Ce voyage initiatique - semblable à une fuite, peut-être - la conduit à une introspection salutaire. Après avoir enseigné le français langue étrangère dans un lycée sévillan, elle s’affranchit de cette contrainte, ainsi que de sa collègue, Imma, se disant musicienne, pour se consacrer à son défi, son but désormais existentiel : jouer au piano le deuxième concerto de Prokofiev.
C’est en déambulant dans les rues étroites de la ville et sur la terrasse rouge de son attique, "Prokofiev dans les tempes", qu’Anne s’est rendu compte qu’elle dérivait, qu’elle s’ignorait, s’éloignant de sa véritable identité, de sa vocation : être pianiste ou, plutôt, être musique, "cette succession de sons qui vient, comme une évidence douloureuse, errer transitivement dans le monde des hommes ! "
" J’aurais dû être pianiste, je suis pianiste, écoutez-moi, déjà l’on m’entend dans le lointain, oui, c’est ma musique, celle que j’avais promise, elle s’accomplit enfin, et je rachète ma faute, celle de n’avoir pas obéi autrefois, et je vibre, et je vis, adieu Imma vierge désolée, tu n’existes plus, et moi moins que toi, ma voix me dépasse à présent, dépasse toute ma petite personne scrupuleuse qui prêtait trop d’attentions à tes usurpations, à tes insinuations, à tes menaces ."

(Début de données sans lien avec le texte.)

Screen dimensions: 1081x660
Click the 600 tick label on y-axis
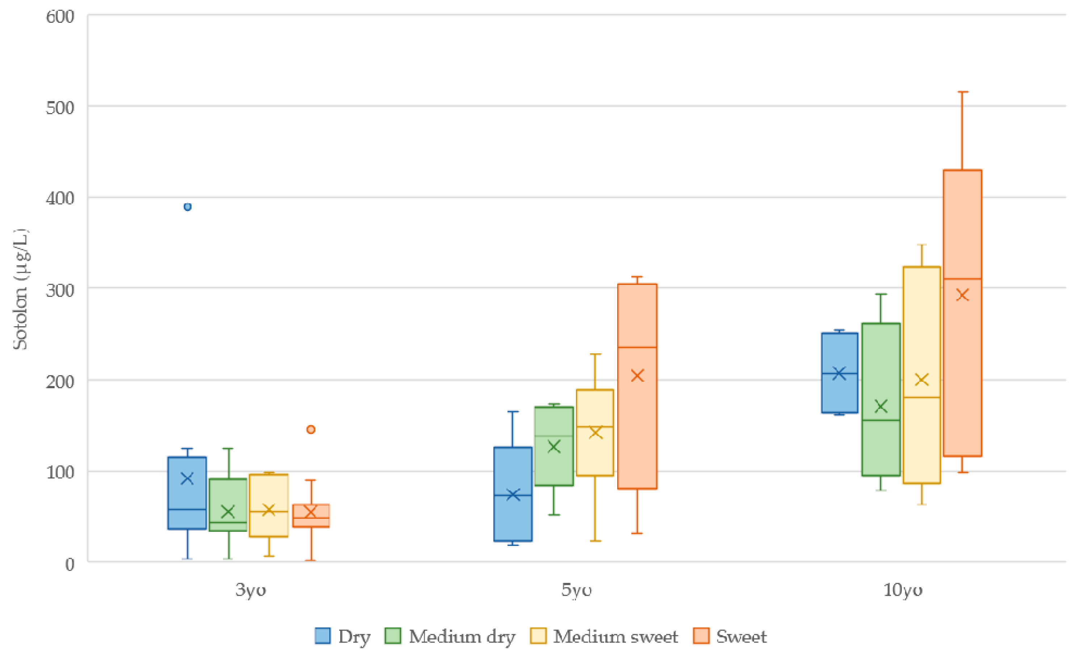pos(60,17)
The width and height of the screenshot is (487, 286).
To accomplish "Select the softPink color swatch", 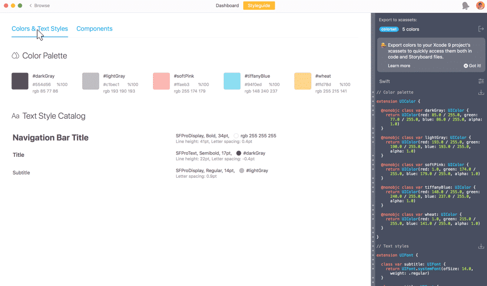I will click(x=161, y=81).
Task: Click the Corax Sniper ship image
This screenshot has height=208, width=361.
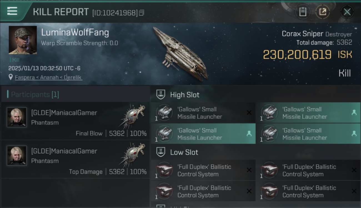Action: 181,53
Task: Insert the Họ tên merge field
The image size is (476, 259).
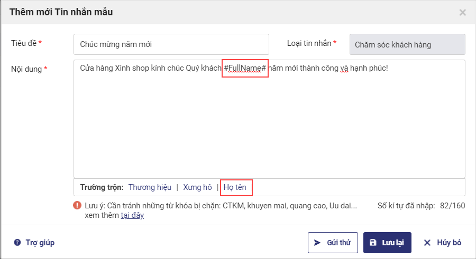Action: tap(235, 187)

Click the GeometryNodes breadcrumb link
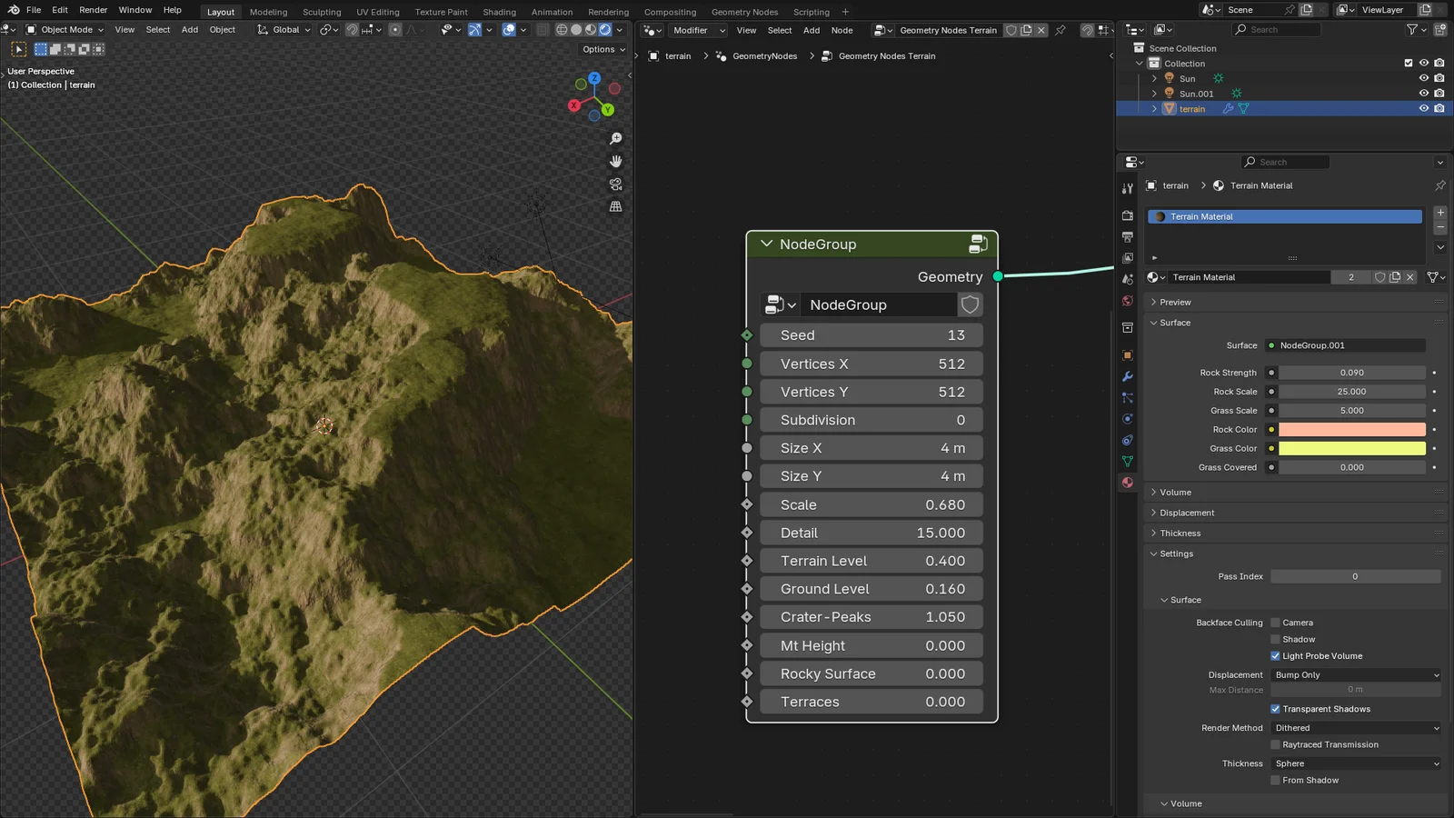pos(763,55)
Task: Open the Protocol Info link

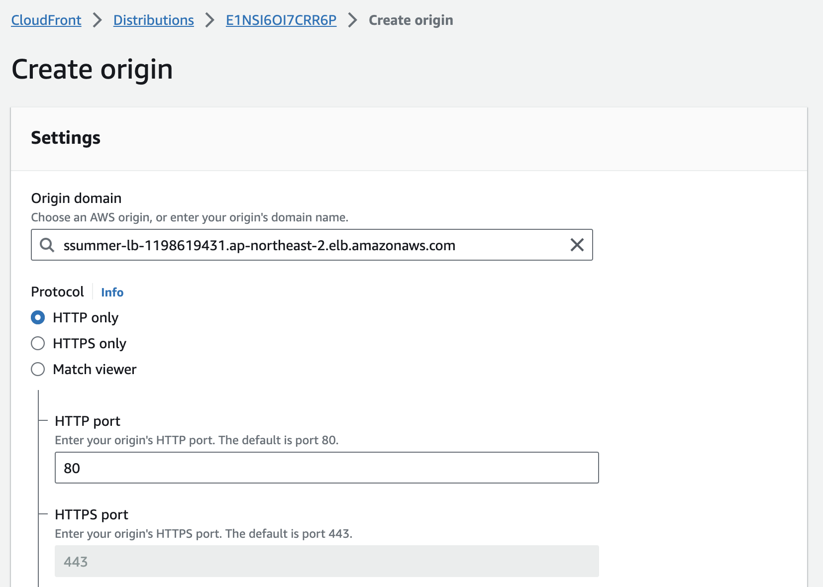Action: tap(112, 292)
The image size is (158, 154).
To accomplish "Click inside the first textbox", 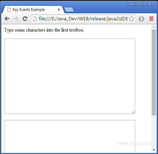I will point(70,76).
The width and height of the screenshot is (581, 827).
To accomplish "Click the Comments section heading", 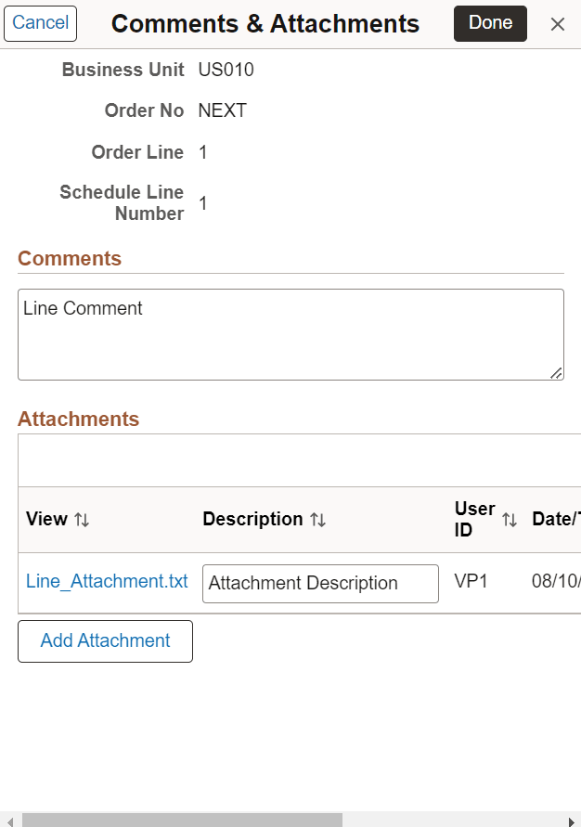I will click(69, 258).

Avec cet étonnant premier roman, Marie Delos, née en 1977 à Namur, traduit, avec l’écriture, l’obsession mélomane, presque maniaque de sa protagoniste qui, pour s’entraîner à jouer et réveiller sa dextérité, tape sur un faux clavier dessiné, posé sur son bureau.
IMPÉTUEUSE MUSIQUE
D’une violence réprimée, le style étrange de l’auteure, à la fois soigné, parfaitement maîtrisé et plein d’ardeur, reflète l’humeur changeante de la narratrice. Car après une rencontre décisive avec Horacio, son futur colocataire, sournoisement, elle renonce et se fuit de nouveau, se perdant dans les méandres géométriques de Séville, sans doute pour mieux revenir à cette quête de l’immédiateté de la musique. Elle retourne à l’enseignement aussi, remplaçant sa collègue Imma, enceinte, mais applique les principes auxquels elle croit intensément : elle lit Victor Hugo à haute voix devant sa classe médusée.
Sur le fil, comme tendue au bord d’un précipice, l’écriture dénote la plongée progressive dans de sombres abîmes, puis le retour à la lumière. "Il y a six ans, j’ai écrit contre la trace. [ ] J’écrivais pour résister. Et je ne pouvais résister contre la trace que par la trace de ma résistance. [ ] le suicide n’était pas envisageable : il aurait minéralisé, accrédité la trace. Ne pouvait subsister de mon existence sur terre que le texte qui l’aurait démentie", écrit Marie Delos dans la préface. Les mots de "L’Immédiat", choisis avec la minutie mathématique d’une partition, résonnent jusqu’à l’image "métamorphique" finale, poétique, harmonique, fondatrice.